Harvala H et al. (2011) have detected enterovirus in 46% young infants (<3 months) during 5-year period in Edinburgh (22). Maguire et al. detected enteroviruses in the 29% of young neonates with sepsis in England and Wales (23). Khetsuriani et al. have detected EV in 44% of young neonates with sepsis in the USA (24).

Verboon-Maciolek et al. have reported EVs in 57% of neonates with sepsis syndrome in the Netherlands (19). Jordan, et al. from Spain has reported 10/72 (13.88%) of neonates with febrile showed positive for EVs (38). Ji-Hyun et al. (2015), have described the detection of enterovirus among the young children with a sepsis-like illness was 7.5% in Jinju, South Korea (39).

In our study the detection of EVs have been observed among the young neonates with sepsis in winter (44%), spring (40%) summer (30.43%) and autumn (36.63%).

The peak EVs detection was observed in the winter (44%), while the lowest detection was in summer (30.43%) (p=0.5). Ji-Hyun et al. (2015) have described the peak EVs detections was observed in spring season in Jinju, South Korea (39).
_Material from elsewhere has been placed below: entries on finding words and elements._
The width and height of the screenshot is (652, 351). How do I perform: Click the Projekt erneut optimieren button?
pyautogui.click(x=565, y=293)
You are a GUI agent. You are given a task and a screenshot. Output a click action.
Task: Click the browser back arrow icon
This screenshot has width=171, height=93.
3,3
At present, there is no specific treatment for enterovirus. To date, an effective specific antiviral drug to preclude HPeV is not available. The intravenous immunoglobulins (IVIGs) is used to treat dilated cardiomyopathy caused by HPeV-1 (8).
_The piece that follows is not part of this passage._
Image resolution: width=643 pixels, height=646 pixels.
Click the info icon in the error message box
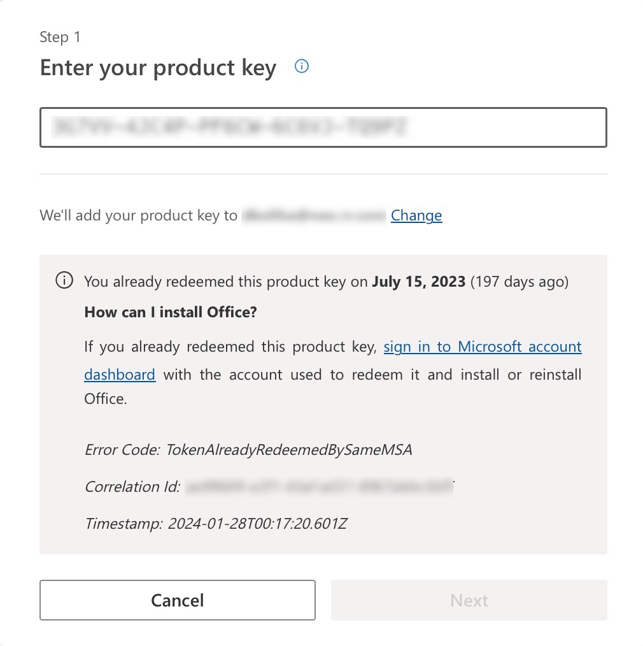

In the present survey, low detection of 5% HPeV were found among young infant with sepsis. The remaining 57/100 (57%) of the patients were tested negative for HPeV 1 and EVs. The role of other viruses such as human respiratory syncytial virus RSV, human Enterovirus EV, human adenovirus (HAdV), human cytomegalovirus (CMV), Epstein-Barr virus (EBV), herpes simplex virus (HSV), varicella zoster virus (VZV), and influenza have not been investigated in patients with sepsis, but it requires comprehensive investigation (40). About 17% of sepsis can be caused by Candida species, with 2% to 3% caused by Aspergillus and others (41). Fungal sepsis can kill at a rate of 40% to 60% (42). The role of fungal sepsis was not evaluated in this study, although needs further investigation.

We could not follow the time course of EV and HPeV 1 detection in patients with sepsis. That was the limitation of this study and requires further investigation.

In conclusion, The results of this survey indicate that the frequency of HPeV1 and EV was 5% and 38% among the patients with sepsis was respectively. HPeV1 and EV are dominant in this region. The screening of HPeV RNA and EV should be implemented in young infants to reduce the use of antibiotics and shorten the duration of hospitalization.